The word “indefinite” has been sticking out for the past week, not just for LeBron James’ right ankle-induced absence, but the time he’s spent at the top of NBA mountain. When healthy, his teams have been contenders since the days he turned into a full adult.
He’s M. Bison. He’s King Koopa.
Stalling him out while holding back all your resources into winning is a fool’s errand, and best believe, some cowardly franchises did the math in previous years, refusing to go all-in.
Perhaps it would’ve played out this way as Denver hadn’t replaced the versatile Jerami Grant after his free-agency defection to Detroit, and the Los Angeles Clippers have always been in need of structure and order at point guard. But knowing this injury isn’t just something James will shake off, that he’s human and not indestructible, gave some teams the liquid courage they needed to make a move.
A diminished champion adds even more hope to challengers
Nobody got drunk, eschewing picks or future assets to win this championship, but things certainly felt a little bolder on Thursday. There was some rearranging of deck chairs, like Portland trading for Norman Powell and giving up Gary Trent Jr., in a move that doesn’t drastically alter the Trail Blazers’ prospects, but that wasn’t the general tone of the day.
As much as we look at the recent Golden State Warriors’ run with Kevin Durant as a foregone conclusion, it didn’t stop teams from competing. In fact, it made teams definitively choose a lane, ending false charades and lip service with many folding their hands and going to rebuild. The Houston Rockets choked away a Game 7 at home in 2018, but they were in a position to pull off the upset because Daryl Morey had enough fortitude to challenge a dynasty.
Toronto kept trying different combinations with personnel, refusing to accept losing to James and even firing coach of the year Dwane Casey for failing to beat him. But twisting that Rubik’s Cube paid off when an opportunity to acquire a disgruntled Kawhi Leonard away from San Antonio led to a Raptors championship, and everything that’s occurred since counts as gravy.
Scared money don’t make money.
And while a healthy LeBron and Anthony Davis is downright scary for the league, you don’t get the sense that this is a dynastic, unstoppable team at full strength. A diminished, doubting champion adds even more hope to challengers, making for better competition if all goes well.
But the league’s landscape looks more wide open than before, more reasonable outcomes someone can accept if he closed his eyes tonight, woke up in July and heard Brooklyn, Miami, Milwaukee or Philadelphia made the NBA Finals.
Or that the Clippers or Nuggets came out the West.
“I would say in the West, for sure. you pretty much know who the favorites are,” 76ers coach Doc Rivers said. “I don’t think that’s changed. In the East, I think it goes deeper, you know, there’s a lot of good teams that have a chance. I would say in the West is the same, in the East it’s more.”
Of course, smart money says Brooklyn’s star power is the best bet in the East and of course, the Lakers out West, but there’s no sense of fear from their closest competitors.

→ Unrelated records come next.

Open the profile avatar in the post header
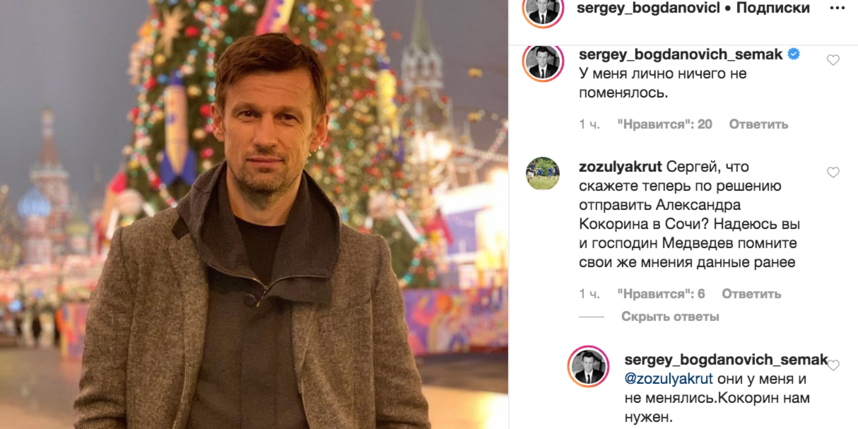Image resolution: width=858 pixels, height=429 pixels. (x=543, y=11)
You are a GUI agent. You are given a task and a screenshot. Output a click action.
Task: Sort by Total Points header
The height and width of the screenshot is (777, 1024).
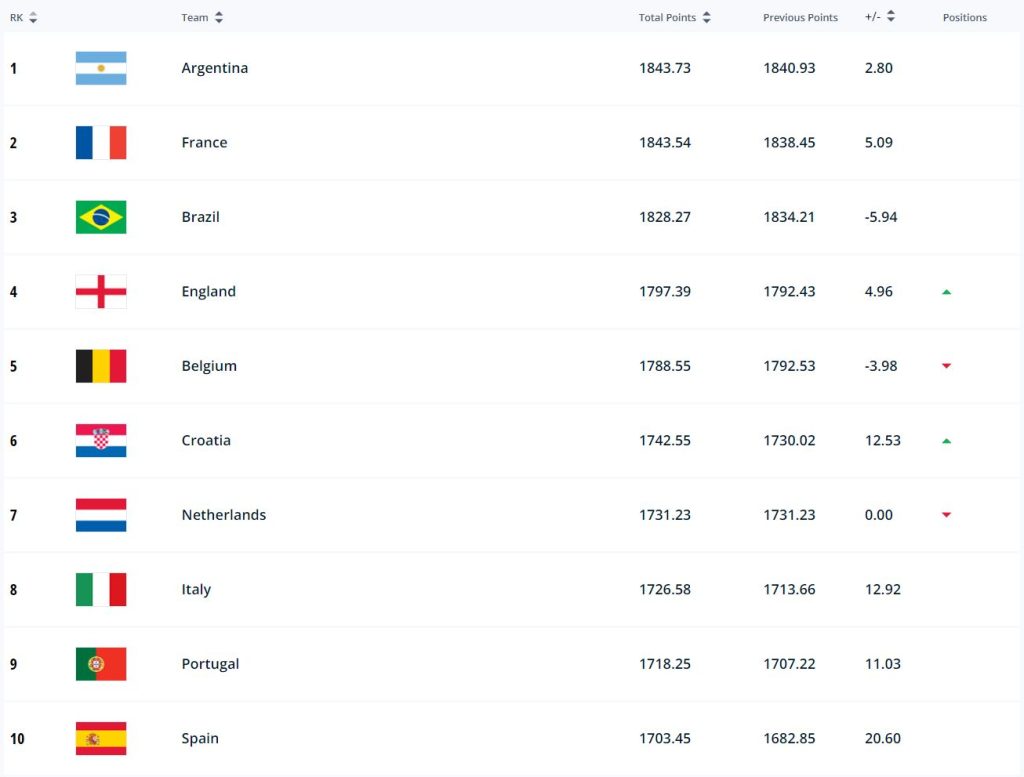point(675,18)
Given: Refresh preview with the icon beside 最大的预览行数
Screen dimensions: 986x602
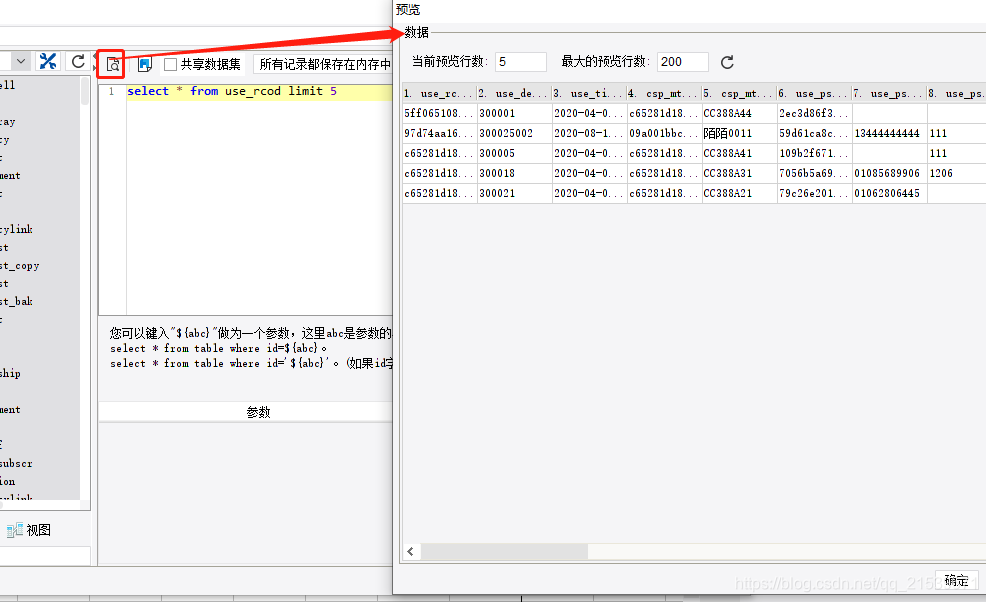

Miami shrewdly refused to play Raptors’ president Masai Ujiri’s game on Kyle Lowry, with Pat Riley having Victor Oladipo in his back pocket this entire time. The old man is immortalized in books and NBA lore, old enough to play with the late Elgin Baylor but modern enough to coach Dwyane Wade, yet still wants another shot at the Lakers. Another dance with LeBron.
Riley’s team dropped below .500 with a loss to Portland on Thursday, missing several key players — but you can’t tell him he doesn’t have a shot to get through the maze in the East, and you’re damn sure not gonna hear he’s afraid of the unproven Nets.
Pick a year, any year in modern NBA history.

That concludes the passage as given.